Records section start
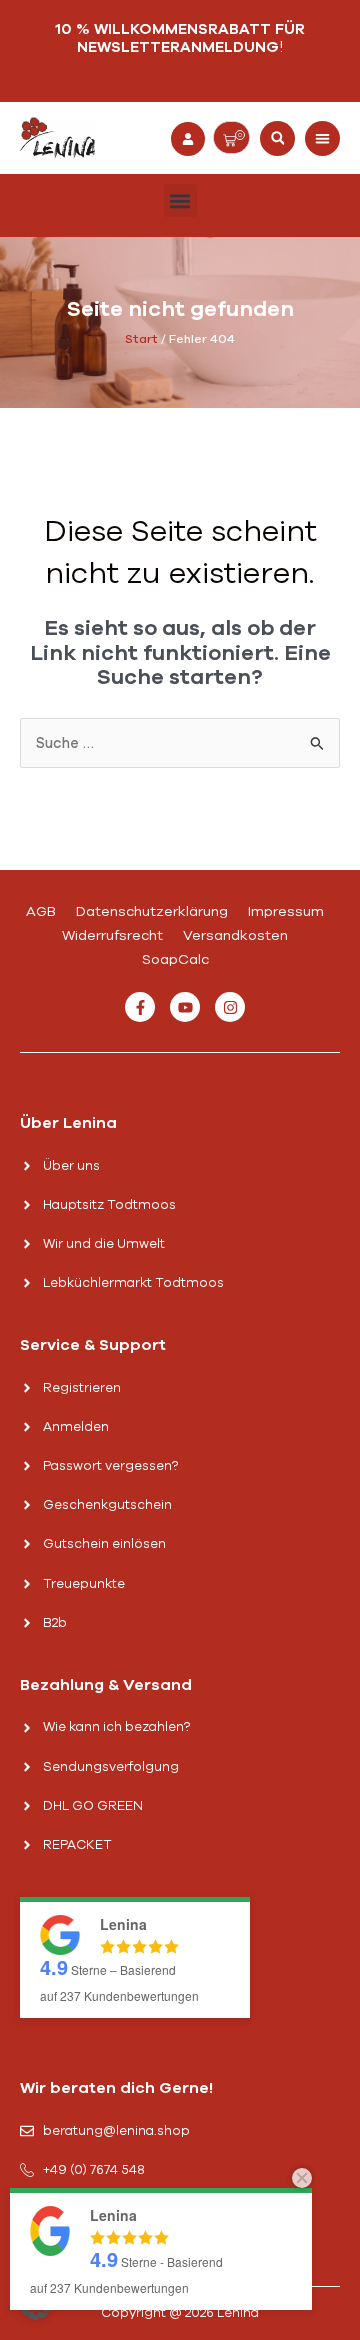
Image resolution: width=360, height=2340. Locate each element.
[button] (277, 138)
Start (141, 339)
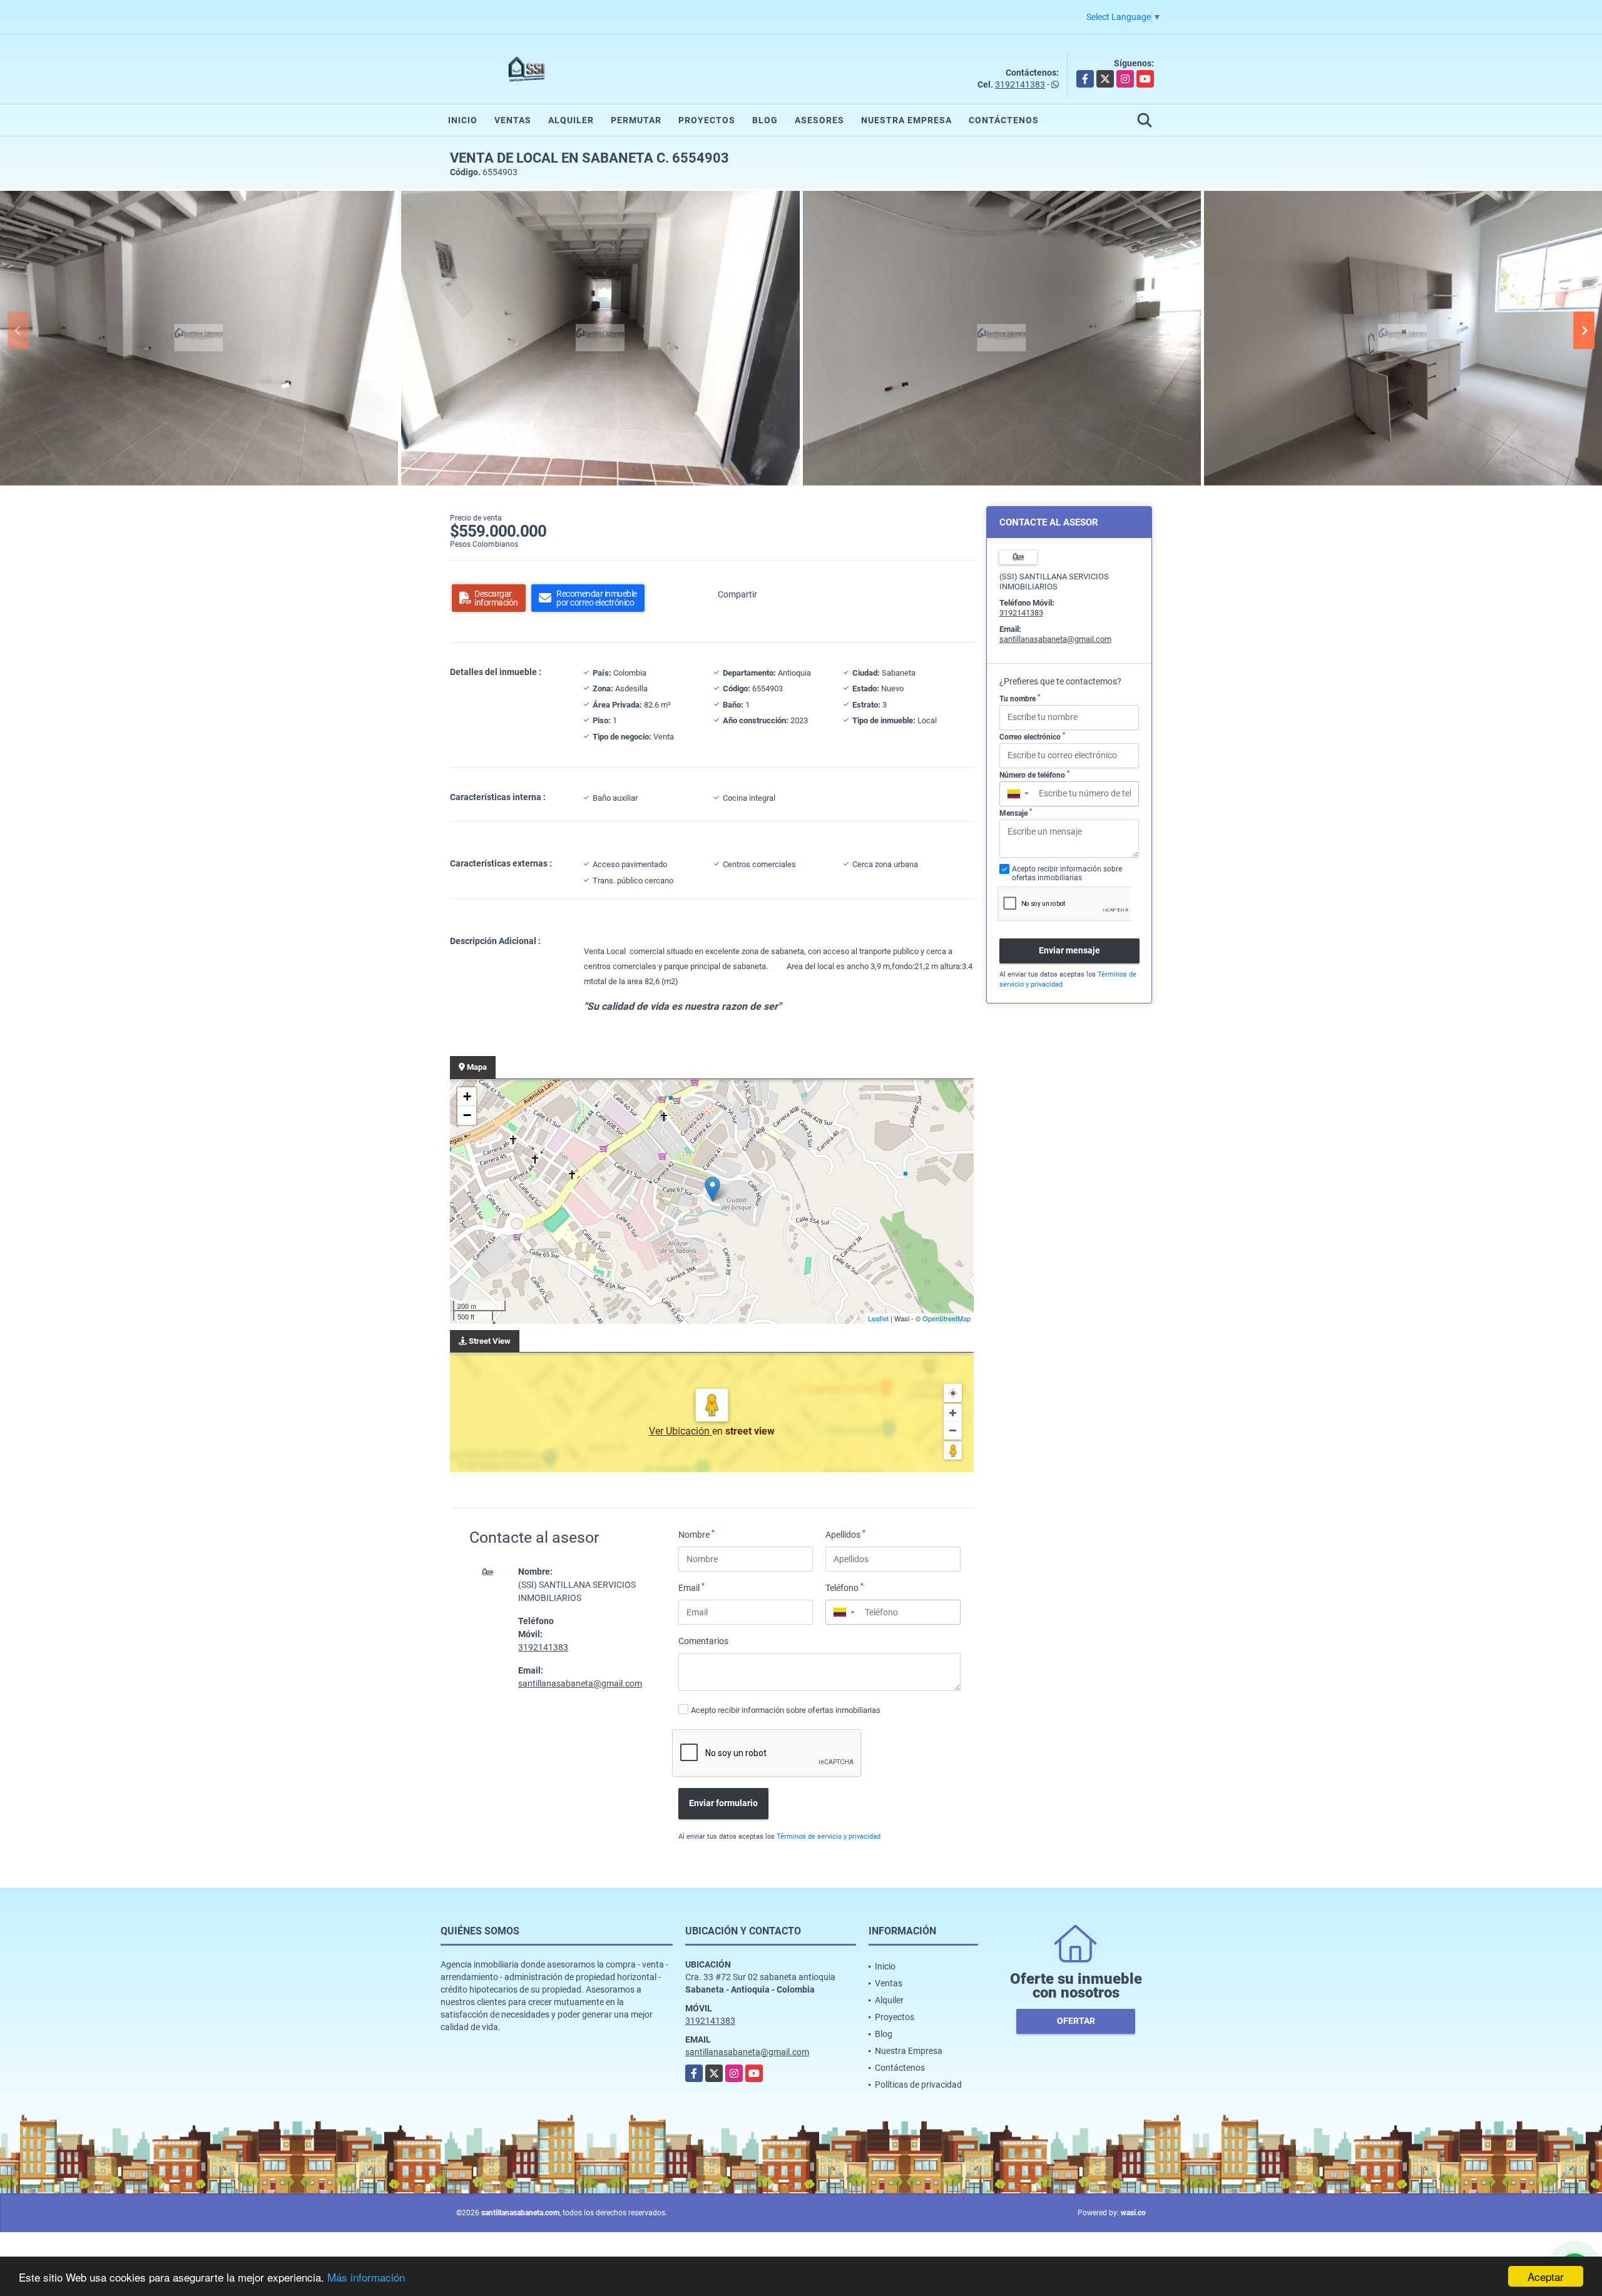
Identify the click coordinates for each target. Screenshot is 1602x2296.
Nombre (696, 1534)
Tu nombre (1019, 698)
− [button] (467, 1115)
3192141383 (1020, 84)
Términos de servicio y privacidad (828, 1836)
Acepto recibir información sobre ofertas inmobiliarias (785, 1710)
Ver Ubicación (680, 1431)
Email (691, 1587)
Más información (366, 2277)
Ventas (512, 120)
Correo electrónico (1032, 736)
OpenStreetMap (946, 1318)
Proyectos (706, 120)
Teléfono (844, 1587)
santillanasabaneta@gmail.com (580, 1684)
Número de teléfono (1034, 775)
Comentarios (703, 1641)
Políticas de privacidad (918, 2085)
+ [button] (467, 1096)
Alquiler (571, 120)
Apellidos (845, 1534)
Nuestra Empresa (906, 120)
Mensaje (1015, 813)
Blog (765, 120)
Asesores (819, 120)
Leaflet (878, 1318)
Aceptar (1546, 2276)
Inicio (462, 120)
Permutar (636, 120)
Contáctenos (1004, 120)
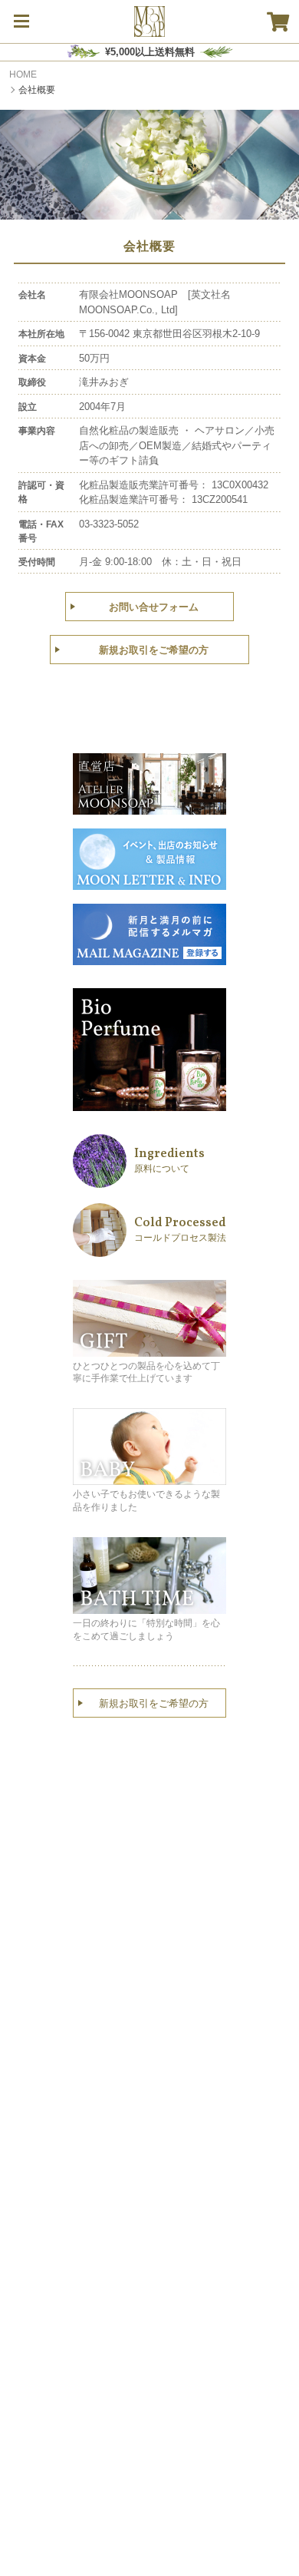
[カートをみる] (277, 21)
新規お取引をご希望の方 (154, 650)
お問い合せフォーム (154, 607)
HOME (23, 74)
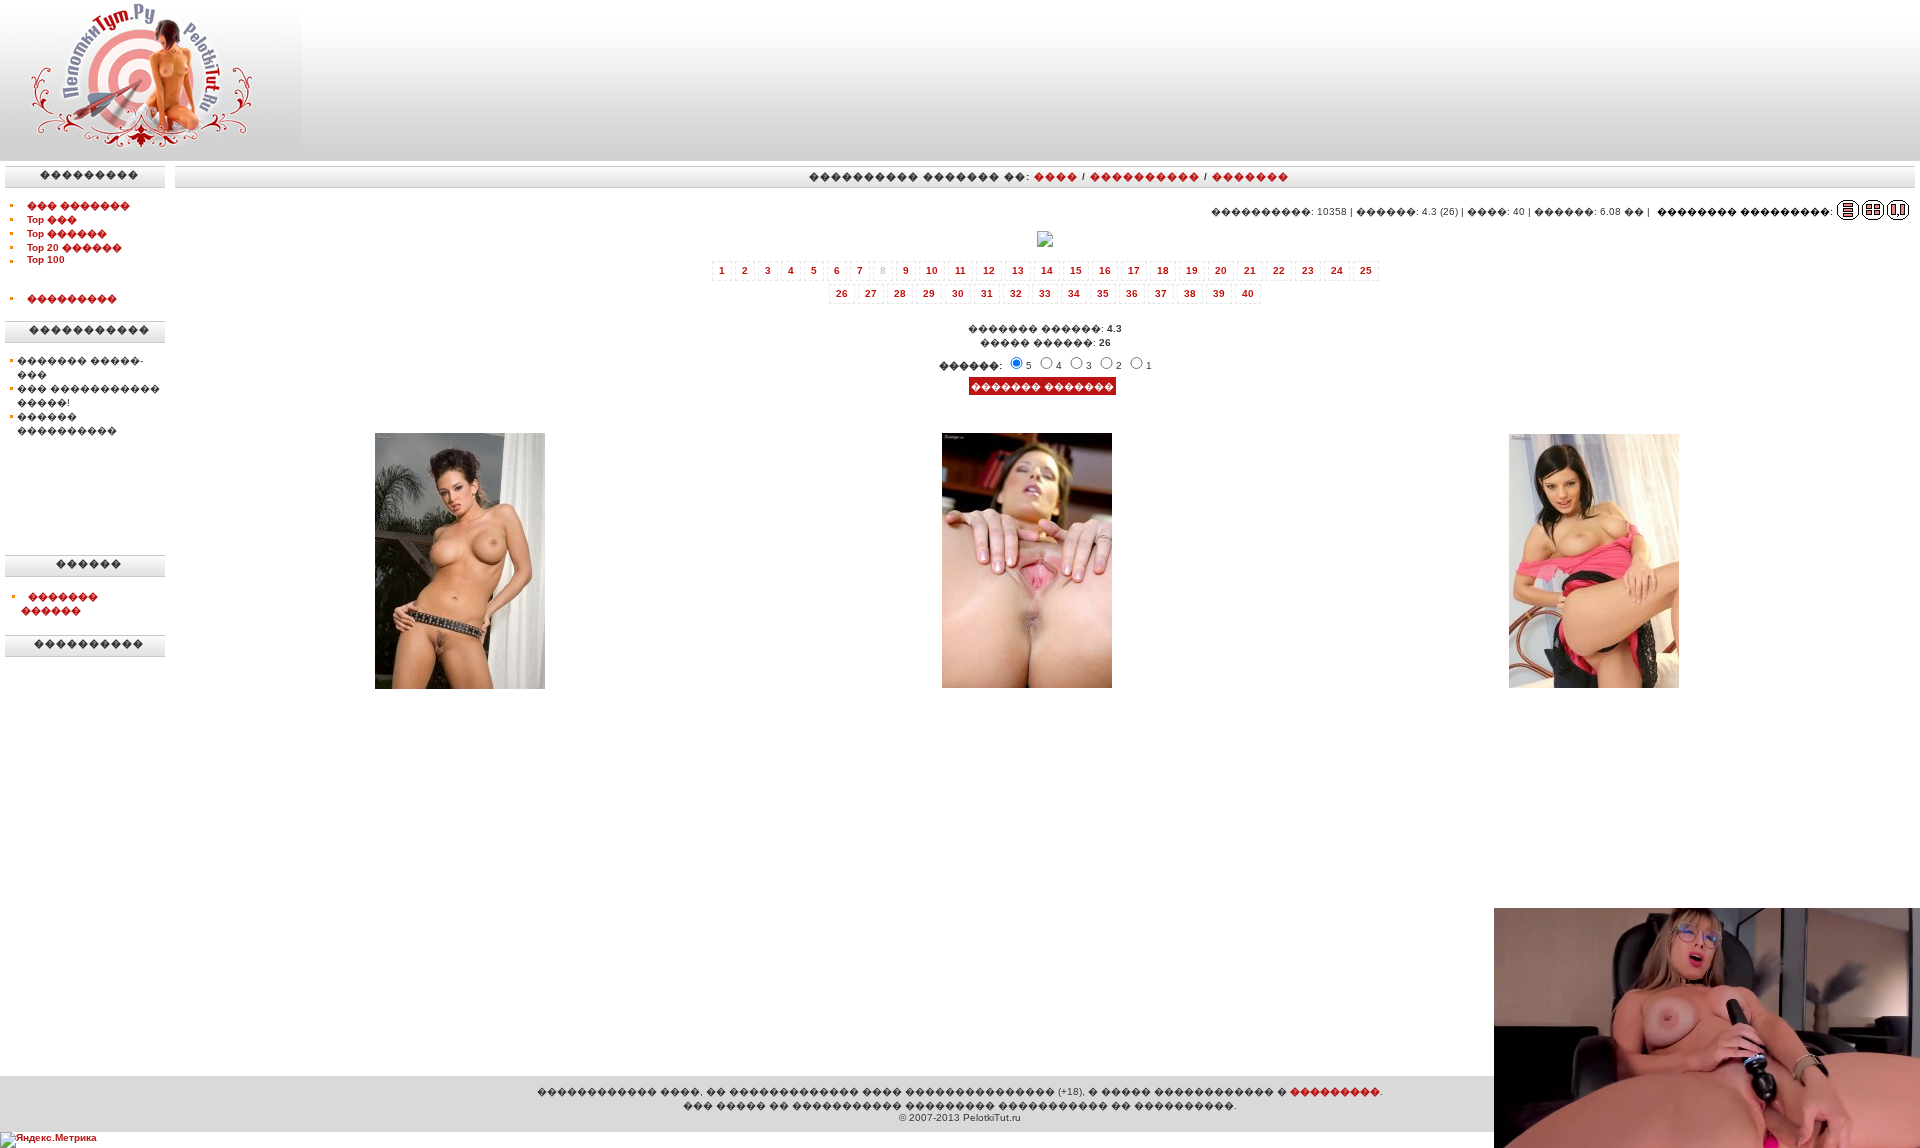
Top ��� (52, 219)
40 (1248, 293)
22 (1279, 270)
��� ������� (78, 205)
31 (987, 293)
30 (958, 293)
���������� (1145, 176)
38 (1190, 293)
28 (900, 293)
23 (1308, 270)
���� (1056, 176)
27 (871, 293)
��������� (72, 298)
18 (1163, 270)
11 (960, 270)
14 (1047, 270)
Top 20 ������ (74, 247)
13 (1018, 270)
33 (1045, 293)
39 (1219, 293)
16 (1105, 270)
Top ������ (67, 233)
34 (1074, 293)
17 (1134, 270)
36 (1132, 293)
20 (1221, 270)
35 (1103, 293)
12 (989, 270)
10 (932, 270)
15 (1076, 270)
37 (1161, 293)
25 (1366, 270)
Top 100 (46, 259)
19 (1192, 270)
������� (1250, 176)
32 (1016, 293)
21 (1250, 270)
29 (929, 293)
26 (842, 293)
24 (1337, 270)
Records section end
**What the task asks**:
For the string "privacidad", work out how many lines of the data contain it; answer with the number alone.

**Final answer**:
2